Combiner la lutte pour boucler la fin du mois avec la lutte aussi urgente contre la fin du monde

Un gouvernement découlant d’une grève sociale aboutissant à instaurer une structure de démocratie participative sera en mesure d’interdire l’auto solo et la maison individuelle. Peut-on anticiper que la réunification majoritaire du Front commun des services publics aille jusqu’à la grève sociale incluant plusieurs syndicats du privé menant ainsi le prolétariat québécois au seuil d’un saut qualitatif climatique auquel œuvrent les Travailleuses et travailleurs pour la justice climatique (TJC) ? En contrepartie, ce gouvernement issu de la grève sociale suscitera un programme digne de temps de guerre de construction du réseau de transport en commun et de logements publics densifiés qui les remplaceront avantageusement en termes de bien-être et de soulagement du budget familial. La crise du logement et de celle du coût de la vie en deviendront un mauvais souvenir.

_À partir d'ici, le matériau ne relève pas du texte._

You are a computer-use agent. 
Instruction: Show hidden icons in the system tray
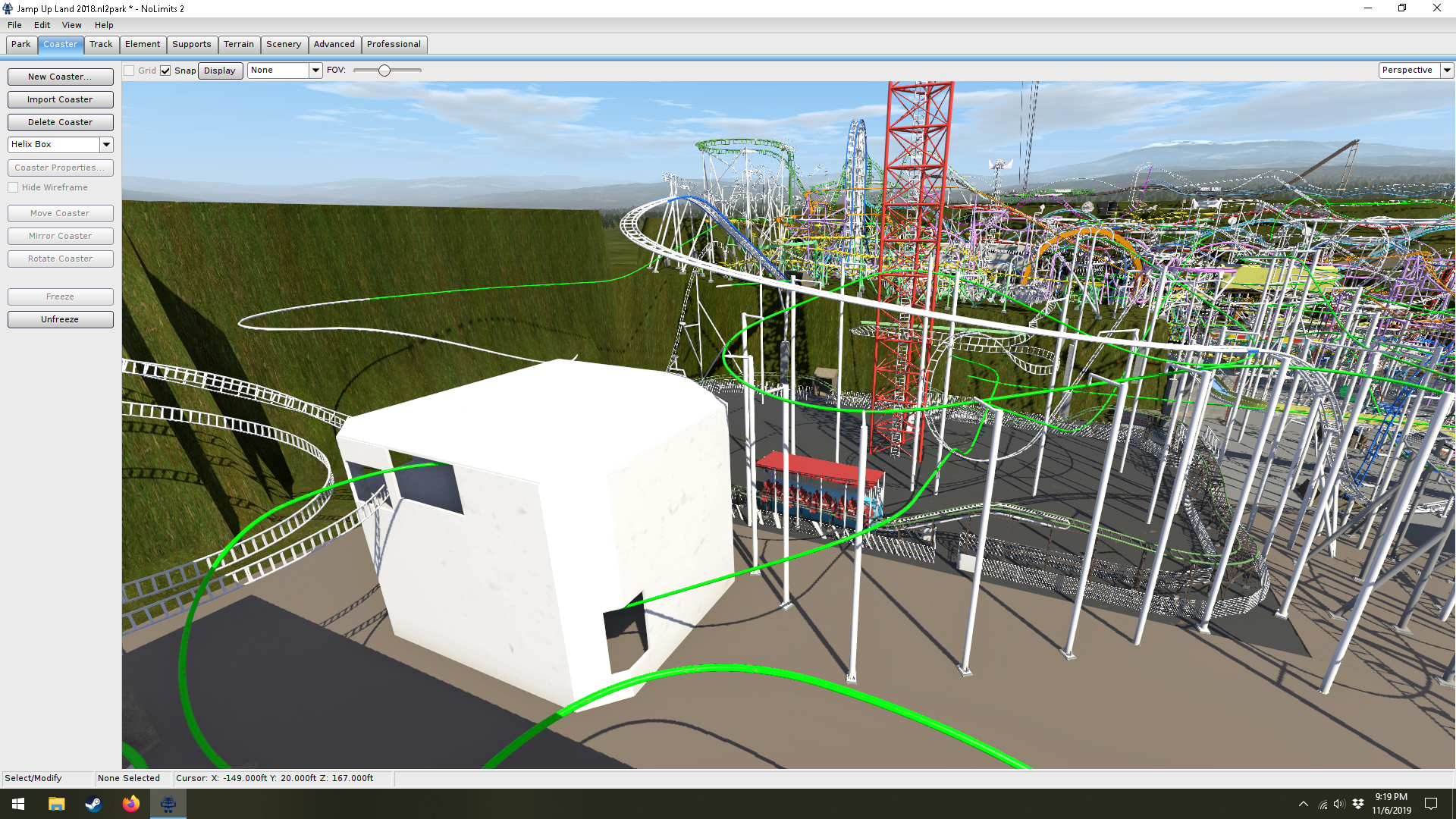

Lutter dès maintenant pour des réformes soulageant la misère populaire n’est pas antinomique à ce programme en autant que ces luttes soient comprises très consciemment comme des anticipations à celui-ci pour construire le rapport de forces. Ce qui est la tâche clef d’un parti politique. Il en est de même pour l’agriculture biologique, la sobriété énergétique, l’énergie renouvelable, l’aménagement urbain et du territoire, le développent économique à cette différence près que ces luttes sont rares. On se dit qu’une lutte contre l’inflation alimentaire, par exemple pour des aliments de base végétariens à prix fixe et contrôlé, serait de mise. Cette lutte combinerait lutte pour boucler le budget du ménage à la fin du mois avec celle de l’humanité contre la fin du monde.